Cost of dimethyl fumarate: $25/ton (let’s choose the average cost)
Dose of BG-12 per day: 750 mg (let’s go with the high dose)
Total dose of BG-12 per patient per year: 750 mg * 365 days = 274 g
Total cost of BG-12 per patient per year: $25 * (274g /1,000,000 g) = $0.007
Based on the commodity price of dimethyl fumarate, it would cost less than 1 cent to treat an MS patient with BG-12 for one year. Of course you need to turn the dimethyl fumarate into tablets and put them in a bottle, so let’s assume all those added costs are $0.05/tablet. I honestly have no idea how much it actually costs to make tablets on an industrial scale, but it can’t be much considering you can buy a bottle of 100 generic Tylenol tablets at Target for about $3 or $0.03/tablet all in. However, we’ll estimate on the high side and say $0.05/tablet. If we add in the cost of the dimethyl fumarate ($0.007/tablet) and round up, we get $0.06/tablet or $65.70 to treat an MS patient for a year with BG-12. Not very expensive!

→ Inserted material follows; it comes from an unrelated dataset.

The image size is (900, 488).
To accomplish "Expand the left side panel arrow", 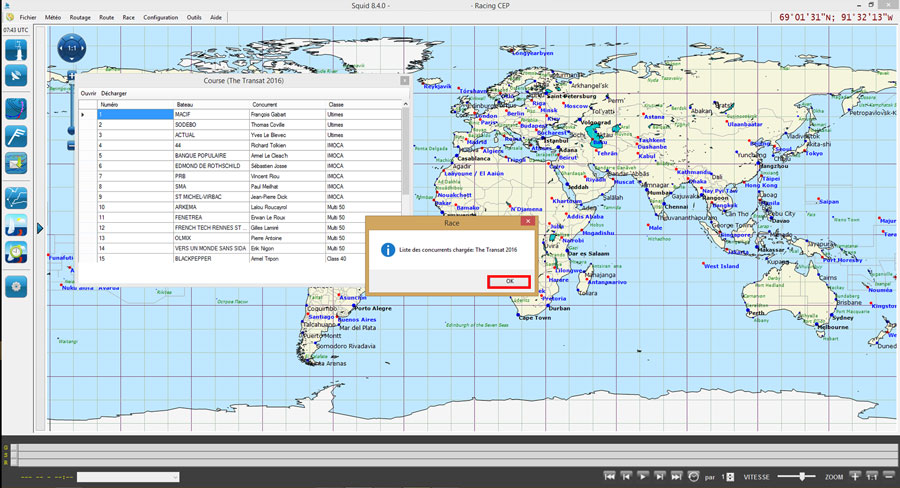I will [40, 229].
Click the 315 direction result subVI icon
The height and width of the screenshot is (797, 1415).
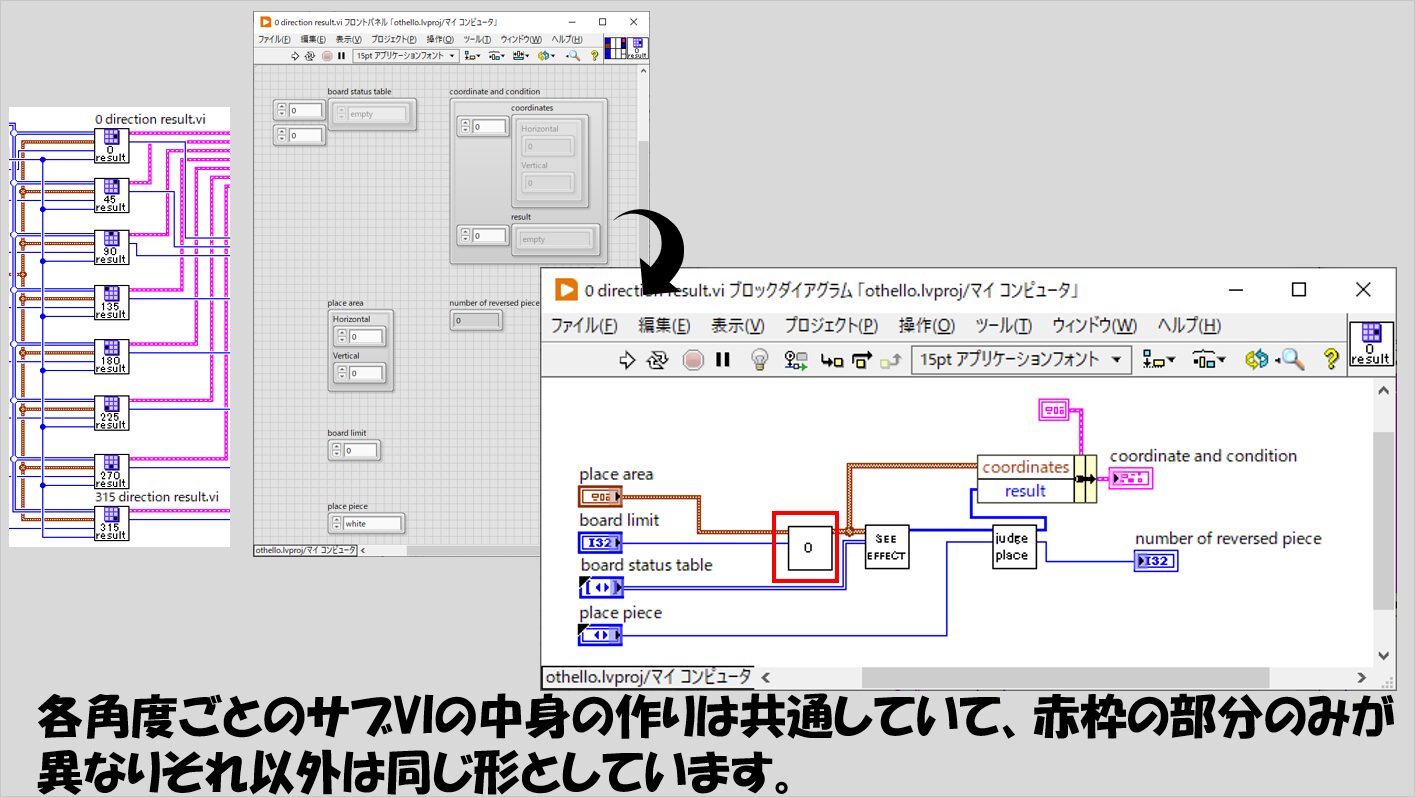[111, 523]
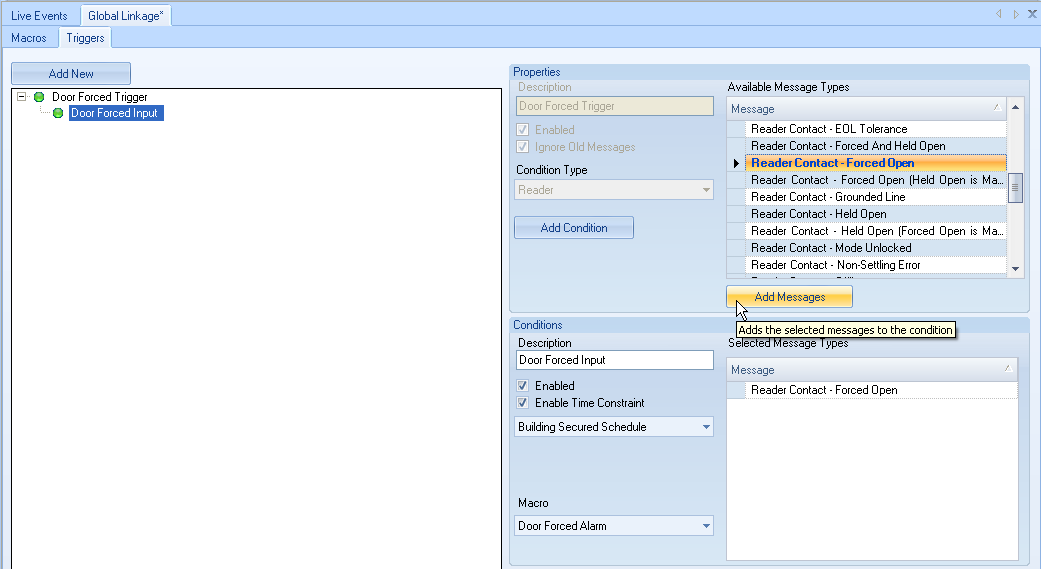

Now we know the variable cost to produce a year’s treatment of BG-12, but how much will it sell for? Well, BG-12 looks like it will be a very effective drug without a lot of side-effects, so Biogen certainly isn’t going to price it less than treatments that are currently on the market. If we take a look at this article from Pharmalot, we can see that the annual cost to treat an MS patient with current drugs ranges from approximately $36,000 to $48,000 per year. Let’s assume that Biogen will match the highest price therapy (Gilenya).
Contribution margin = revenue – variable cost
= $48,000 – $67.50
= $47,932.50 or a 99.85% contribution margin
Now before you start screaming about greedy pharmaceutical companies, remember, this is just the contribution margin. Current estimates put the cost of developing a new drug somewhere between $500M and $2B dollars. Biogen will have to treat a large number of patients for many years to recoup their development costs and begin making a profit on BG-12 (for example: treating 1000 patients with BG-12 for 5 years would pay off $1B in development costs). This is why it’s estimated that only 1 in 3 drugs that hit the market actually make a profit for the company; you may have an incredible contribution margin on a drug, but if all of the margin goes into paying off the fixed costs that went into development, you may end up not making any profit at all.
The other lesson from this exercise is now you can see why the cost of generic drugs is so low. A generic pharmaceutical company incurs only a fraction of development costs that an R&D-based company does and thus can charge a much lower price (typically 80-90% lower), receive a much smaller contribution margin and still make a profit.
Update: After some delay, the FDA has promised to make a decision on BG-12 (brand name: Tecfidera) on March 28th, 2013.